What have you enjoyed most about working at Expedia Group?

It’s evolving each day – lightning fast! Working on multiple global & regional projects and initiatives sets a prodigious learning ground: “Fasten your seat-belts, we are in for a bumpy ride” – I JUST LOVE IT!

What makes your team unique?

The People! I love the One Team, Group First culture & the appetite for extraordinary customer service advanced from a diet of customer-centric values.

With my team in Tokyo

What accomplishment are you most proud of?

Happy customers make my day and I strongly believe in “First Time Right Philosophy”. I am proud to have lived by both!

Who has influenced you the most?

The list is long & beautiful – all Women leaders starting from my working mother to business leaders like Indra Nooyi to political leaders like Hillary Clinton to my own Expedia Group leaders like Becky and Preet – keeps me going and motivated!!


Cultural day 2018 India

How and where do you find inspiration?

Crazy, but I am inspired by risk. An adventurous trip where the destination is yet not confirmed however the journey is bound to be exciting (full of potential failures & experiments)? That’s what gets my heart and imagination pumping

How did you learn to embrace failure?

Albert Einstein rightly said, “If you’ve never failed, you’ve never tried anything new.” I have witnessed failures, but I am still on my journey to gracefully embrace failures. I believe in assessing potential risks and mitigating them to minimize the chance of failure.

Year end team lunch

What is your favorite piece of career advice?

Avoid being paralyzed by fear – Give wings to your thoughts and you will soar high. It’s a piece of advice I follow, too!

Tell us about your favorite vacation.

One of my most memorable vacation was with my family last year to Andaman and Nicobar Islands. From the multicultural town of Port Blair to picturesque pristine beaches, crystal clear water of Neil and Havelock Islands, Andaman offers a perfect choice for an exciting and peaceful vacation, and the more adventurous deep-sea diving – this place completely bowled me over for the second time.

What is your favorite weekend?

Lazing around in perfect peace in mesmerizing ambiance of my living room with my family (two naughty chirpy girls and a not so naughty husband) with some quick snacking & chit chat is the perfect weekend for me.
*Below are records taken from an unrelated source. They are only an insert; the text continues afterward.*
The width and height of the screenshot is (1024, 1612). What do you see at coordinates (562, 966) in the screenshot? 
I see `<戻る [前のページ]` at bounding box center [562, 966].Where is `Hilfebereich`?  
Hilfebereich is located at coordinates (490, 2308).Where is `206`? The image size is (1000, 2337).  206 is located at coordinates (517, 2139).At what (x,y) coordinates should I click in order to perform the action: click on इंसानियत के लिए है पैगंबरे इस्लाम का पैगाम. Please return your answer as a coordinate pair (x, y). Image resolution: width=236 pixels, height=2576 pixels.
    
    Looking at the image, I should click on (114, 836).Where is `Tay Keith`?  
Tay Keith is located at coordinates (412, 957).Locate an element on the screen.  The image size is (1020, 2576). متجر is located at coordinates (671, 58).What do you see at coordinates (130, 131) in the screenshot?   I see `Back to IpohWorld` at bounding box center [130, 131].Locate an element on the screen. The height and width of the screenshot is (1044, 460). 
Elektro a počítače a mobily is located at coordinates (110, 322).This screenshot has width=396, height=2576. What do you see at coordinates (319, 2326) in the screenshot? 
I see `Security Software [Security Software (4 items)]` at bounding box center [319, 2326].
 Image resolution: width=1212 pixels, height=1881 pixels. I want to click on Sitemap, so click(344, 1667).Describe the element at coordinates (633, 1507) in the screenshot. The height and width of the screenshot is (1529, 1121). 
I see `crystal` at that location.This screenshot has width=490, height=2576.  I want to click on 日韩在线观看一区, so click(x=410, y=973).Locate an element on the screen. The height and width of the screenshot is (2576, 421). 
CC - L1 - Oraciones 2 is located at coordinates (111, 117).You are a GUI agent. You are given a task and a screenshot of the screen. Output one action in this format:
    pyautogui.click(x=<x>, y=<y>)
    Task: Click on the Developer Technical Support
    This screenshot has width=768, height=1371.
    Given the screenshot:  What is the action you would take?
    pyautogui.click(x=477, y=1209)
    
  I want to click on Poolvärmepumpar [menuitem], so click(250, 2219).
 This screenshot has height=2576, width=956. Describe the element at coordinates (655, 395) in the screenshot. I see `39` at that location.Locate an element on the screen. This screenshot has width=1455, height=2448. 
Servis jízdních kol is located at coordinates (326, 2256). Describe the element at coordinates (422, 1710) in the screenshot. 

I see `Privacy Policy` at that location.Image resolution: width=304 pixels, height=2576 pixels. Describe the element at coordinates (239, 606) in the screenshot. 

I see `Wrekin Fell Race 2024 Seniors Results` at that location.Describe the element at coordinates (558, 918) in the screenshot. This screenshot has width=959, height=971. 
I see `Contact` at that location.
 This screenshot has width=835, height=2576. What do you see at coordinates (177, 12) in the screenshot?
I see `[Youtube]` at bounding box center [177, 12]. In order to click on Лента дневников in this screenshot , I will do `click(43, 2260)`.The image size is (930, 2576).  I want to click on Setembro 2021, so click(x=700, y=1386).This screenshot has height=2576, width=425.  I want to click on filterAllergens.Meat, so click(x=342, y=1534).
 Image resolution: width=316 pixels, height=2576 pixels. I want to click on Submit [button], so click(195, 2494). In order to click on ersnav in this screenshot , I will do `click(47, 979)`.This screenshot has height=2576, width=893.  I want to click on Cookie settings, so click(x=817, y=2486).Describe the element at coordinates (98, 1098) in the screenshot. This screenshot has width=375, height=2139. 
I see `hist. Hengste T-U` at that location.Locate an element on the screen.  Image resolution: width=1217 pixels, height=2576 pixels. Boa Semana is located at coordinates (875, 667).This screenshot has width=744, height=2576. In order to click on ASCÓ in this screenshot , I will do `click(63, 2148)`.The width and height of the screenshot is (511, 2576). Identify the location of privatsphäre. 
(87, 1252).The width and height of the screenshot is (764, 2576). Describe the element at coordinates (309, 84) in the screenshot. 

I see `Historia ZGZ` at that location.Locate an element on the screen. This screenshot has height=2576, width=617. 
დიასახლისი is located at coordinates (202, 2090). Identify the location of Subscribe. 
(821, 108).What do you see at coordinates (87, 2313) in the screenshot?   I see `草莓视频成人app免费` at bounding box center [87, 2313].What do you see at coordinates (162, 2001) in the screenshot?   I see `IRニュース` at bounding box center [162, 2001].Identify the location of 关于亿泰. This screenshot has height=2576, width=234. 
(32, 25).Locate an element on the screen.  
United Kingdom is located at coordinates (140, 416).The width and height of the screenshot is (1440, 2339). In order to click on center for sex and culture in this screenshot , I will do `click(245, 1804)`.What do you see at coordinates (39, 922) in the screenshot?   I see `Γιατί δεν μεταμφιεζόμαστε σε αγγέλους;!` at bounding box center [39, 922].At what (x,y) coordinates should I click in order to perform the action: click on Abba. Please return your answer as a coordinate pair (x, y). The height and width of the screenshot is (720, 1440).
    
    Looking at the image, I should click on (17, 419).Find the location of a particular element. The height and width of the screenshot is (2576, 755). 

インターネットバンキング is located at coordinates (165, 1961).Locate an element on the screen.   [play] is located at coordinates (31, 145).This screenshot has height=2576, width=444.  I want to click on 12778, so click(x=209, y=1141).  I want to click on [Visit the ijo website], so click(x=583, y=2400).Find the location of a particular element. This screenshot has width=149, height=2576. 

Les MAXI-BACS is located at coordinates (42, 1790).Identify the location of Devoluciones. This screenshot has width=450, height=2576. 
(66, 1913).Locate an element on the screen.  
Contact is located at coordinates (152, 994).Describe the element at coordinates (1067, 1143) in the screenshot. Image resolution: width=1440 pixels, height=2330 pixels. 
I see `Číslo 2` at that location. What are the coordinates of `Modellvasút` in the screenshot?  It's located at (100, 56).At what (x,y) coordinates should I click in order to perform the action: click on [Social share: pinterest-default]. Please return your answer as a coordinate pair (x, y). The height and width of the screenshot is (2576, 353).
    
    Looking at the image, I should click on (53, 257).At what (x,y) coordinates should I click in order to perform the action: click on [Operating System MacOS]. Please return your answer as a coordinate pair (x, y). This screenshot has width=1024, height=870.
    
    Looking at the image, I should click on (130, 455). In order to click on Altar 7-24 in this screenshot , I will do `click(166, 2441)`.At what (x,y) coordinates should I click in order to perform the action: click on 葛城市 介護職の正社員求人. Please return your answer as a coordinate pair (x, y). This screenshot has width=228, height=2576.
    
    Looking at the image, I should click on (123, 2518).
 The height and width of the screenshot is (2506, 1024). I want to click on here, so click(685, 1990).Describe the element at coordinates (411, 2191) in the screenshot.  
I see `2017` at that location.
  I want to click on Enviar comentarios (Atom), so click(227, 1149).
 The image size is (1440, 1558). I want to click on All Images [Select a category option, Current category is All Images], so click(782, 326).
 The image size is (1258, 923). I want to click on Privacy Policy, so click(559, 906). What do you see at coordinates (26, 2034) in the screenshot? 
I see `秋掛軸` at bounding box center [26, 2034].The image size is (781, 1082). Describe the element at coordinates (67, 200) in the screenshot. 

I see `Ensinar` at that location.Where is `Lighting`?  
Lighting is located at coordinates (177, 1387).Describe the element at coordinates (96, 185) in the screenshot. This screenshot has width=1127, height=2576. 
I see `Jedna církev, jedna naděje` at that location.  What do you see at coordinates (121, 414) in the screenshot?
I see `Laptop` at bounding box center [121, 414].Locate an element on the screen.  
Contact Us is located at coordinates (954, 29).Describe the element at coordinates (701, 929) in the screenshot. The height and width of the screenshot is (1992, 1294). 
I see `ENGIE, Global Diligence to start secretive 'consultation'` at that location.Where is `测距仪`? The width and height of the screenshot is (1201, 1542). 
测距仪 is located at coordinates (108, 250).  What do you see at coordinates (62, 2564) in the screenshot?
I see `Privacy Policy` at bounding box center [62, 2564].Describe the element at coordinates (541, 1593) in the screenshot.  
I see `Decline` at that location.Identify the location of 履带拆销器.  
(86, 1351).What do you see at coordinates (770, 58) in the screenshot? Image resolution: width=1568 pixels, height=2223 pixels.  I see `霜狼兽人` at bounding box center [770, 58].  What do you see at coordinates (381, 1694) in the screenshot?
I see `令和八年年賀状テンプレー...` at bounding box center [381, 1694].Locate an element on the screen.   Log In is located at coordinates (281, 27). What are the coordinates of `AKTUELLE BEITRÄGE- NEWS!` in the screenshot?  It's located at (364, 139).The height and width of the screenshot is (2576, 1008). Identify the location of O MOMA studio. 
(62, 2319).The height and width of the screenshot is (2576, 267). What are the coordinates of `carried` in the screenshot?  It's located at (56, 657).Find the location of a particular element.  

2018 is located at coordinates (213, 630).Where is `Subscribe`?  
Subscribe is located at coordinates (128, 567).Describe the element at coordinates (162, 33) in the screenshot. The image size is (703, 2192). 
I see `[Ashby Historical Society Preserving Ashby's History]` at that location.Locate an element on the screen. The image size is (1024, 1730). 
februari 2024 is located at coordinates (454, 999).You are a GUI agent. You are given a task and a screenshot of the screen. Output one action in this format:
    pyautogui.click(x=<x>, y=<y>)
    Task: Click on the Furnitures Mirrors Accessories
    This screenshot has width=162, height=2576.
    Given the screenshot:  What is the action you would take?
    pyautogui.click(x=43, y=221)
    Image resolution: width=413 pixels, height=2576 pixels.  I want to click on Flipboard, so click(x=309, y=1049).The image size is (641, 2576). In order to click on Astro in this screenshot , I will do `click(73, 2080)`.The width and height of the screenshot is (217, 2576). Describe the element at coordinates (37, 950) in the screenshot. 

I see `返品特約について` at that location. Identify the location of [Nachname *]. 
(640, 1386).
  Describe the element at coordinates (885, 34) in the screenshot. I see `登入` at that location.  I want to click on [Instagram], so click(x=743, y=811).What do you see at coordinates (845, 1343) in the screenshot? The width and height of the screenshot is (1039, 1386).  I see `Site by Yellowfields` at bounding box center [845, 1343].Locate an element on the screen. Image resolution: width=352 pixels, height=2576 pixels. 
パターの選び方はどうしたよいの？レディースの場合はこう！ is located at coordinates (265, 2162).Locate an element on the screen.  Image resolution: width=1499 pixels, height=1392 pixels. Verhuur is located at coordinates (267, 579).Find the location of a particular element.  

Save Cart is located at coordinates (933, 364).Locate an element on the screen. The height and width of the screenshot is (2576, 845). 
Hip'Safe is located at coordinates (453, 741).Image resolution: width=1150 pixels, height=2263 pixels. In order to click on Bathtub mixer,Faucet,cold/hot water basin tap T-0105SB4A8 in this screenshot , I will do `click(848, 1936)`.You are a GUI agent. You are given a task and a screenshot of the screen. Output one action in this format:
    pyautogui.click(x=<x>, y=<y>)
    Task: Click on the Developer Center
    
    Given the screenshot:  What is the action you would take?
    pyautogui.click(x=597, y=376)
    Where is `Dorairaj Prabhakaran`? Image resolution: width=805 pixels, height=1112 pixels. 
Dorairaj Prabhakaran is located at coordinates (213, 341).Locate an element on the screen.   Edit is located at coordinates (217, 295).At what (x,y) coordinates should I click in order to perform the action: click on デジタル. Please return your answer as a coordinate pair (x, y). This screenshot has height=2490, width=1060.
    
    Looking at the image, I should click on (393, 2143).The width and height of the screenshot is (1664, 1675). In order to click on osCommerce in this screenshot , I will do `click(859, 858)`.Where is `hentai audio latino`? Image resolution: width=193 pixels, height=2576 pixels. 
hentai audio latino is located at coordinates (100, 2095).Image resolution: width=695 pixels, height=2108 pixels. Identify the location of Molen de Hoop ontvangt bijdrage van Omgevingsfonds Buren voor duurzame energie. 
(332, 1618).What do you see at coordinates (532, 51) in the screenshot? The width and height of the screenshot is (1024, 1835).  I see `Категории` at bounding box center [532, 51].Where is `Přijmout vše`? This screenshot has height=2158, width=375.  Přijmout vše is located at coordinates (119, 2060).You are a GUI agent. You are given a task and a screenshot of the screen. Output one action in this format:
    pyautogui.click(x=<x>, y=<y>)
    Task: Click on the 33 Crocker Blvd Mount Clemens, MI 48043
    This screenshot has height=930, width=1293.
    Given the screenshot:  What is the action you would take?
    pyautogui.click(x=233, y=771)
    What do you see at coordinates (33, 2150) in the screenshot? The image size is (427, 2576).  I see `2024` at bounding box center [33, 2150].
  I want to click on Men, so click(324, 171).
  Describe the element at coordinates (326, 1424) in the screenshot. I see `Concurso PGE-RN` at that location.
Sounds cheesy maybe, but this comes as a gift of motherhood to me.

Career Check-in: Faisal Saiyed

Faisal Saiyed | Director, APAC People Services in Gurgaon

What does your typical work day look like?

In general, I have long days since I handle APAC. Being based in India, my first half typically is about engaging with my team, employees and managers in APAC. Evenings are often about hosting/participating in calls from US or other locations and thus I can often be found checking emails late in the night😊

What have you enjoyed most about working at EG?

The encouragement to think wide, to test and learn. There is a hugely supportive environment that allows one to risk failure without any negativity attached to it. Plus, I get to play out my role with a lot of freedom and autonomy.

What makes your team unique?

My team comprises of 6 nationalities and works across multiple time zones in APAC. They are incredibly passionate, driven and highly empathetic. I love their energy and ability to get stuff done.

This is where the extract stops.